Trotz intensiver und ermüdender Recherchen habe ich nicht mit letzter Sicherheit herausfinden können, ob es sich beim Urheber des Bonmots der heutigen Wandkolumne um den Schriftsteller oder um den Banker H.U.Bänziger handelt. Nachdem viel geschrieben wird, was unsicher ist, darf ich das natürlich auch. Nur dass ich offen dazu stehe, während andere im Fall ungesicherter Erkenntnis offenbar das Adverb «offenbar» verwenden, wie Peter Kloeppel, Chefredaktor eines ehemaligen Tittensenders kürzlich in der NZZ monierte. Offenbar ein Schuss vor den Bug seiner eigenen Leute. So sie denn überhaupt deklarieren, dass ihre Faktenbasis im Gegensatz zum Brustimplantat dünn ist. Wenn auf wen geschossen werden soll, was bei den Gratisblättern mit Bezahlabo fast im Wochenrhythmus der Fall ist, ersetzt das Fragezeichen hinter einer disqualifizierenden Unterstellung die Unsicherheitsdeklaration: Mörder? Schänder? Nachtruhestörer? Spannender wäre es ja auf den ersten Blick, wenn der Banker und nicht der Schriftsteller der Urheber wäre.
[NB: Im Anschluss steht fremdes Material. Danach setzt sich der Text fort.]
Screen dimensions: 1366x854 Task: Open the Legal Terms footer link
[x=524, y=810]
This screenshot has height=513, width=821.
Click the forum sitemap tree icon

Er hat im Gegensatz zu ihm Quartalsziele definiert, die nicht erreicht wurden oder dann von jenen unangenehmen Angestellten, denen es nicht zuzutrauen war. Auch hat er mit an Wahrscheinlichkeit grenzender Sicherheit Myriaden von Leuten nur angestellt, weil sie in sogenannte Zertifikatslehrgängen vorgegebene Ziele erreicht hatten (in Vor-Bologna-Zeiten als Streber bezeichnet) oder sie während des Anstellungsverhältnisses in zertifizierte Weiterbildungen genötigt.
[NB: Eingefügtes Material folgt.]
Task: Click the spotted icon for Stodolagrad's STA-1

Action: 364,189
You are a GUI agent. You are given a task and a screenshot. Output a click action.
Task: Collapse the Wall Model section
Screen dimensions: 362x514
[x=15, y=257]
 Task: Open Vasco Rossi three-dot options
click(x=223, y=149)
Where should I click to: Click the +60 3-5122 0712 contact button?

Er hat zweifelsohne von jenen, die man in der täglichen Praxis nicht brauchen kann, Chartas, Richtlinien und Merkblätter erlassen lassen, in denen Ziele vorgegeben wurden, die zu erreichen sich nicht einmal die Ziele träumen liessen. Auch hat er als ehemaliger Kader einer deutschen und Teilhaber einer Schweizer Bank unstreitig Karriereziele, womöglich ein einziges, grosses Lebensziel – Reichtum, Macht, Mercedes Benz – gesetzt, während unsereiner auf der Terrasse chillte, ziellos seine Wampe und Lampe füllte und nichts mit seinem Leben anzufangen wusste, anstatt wie er Tag und Nacht für die Erreichung eines Ziels zu malochen.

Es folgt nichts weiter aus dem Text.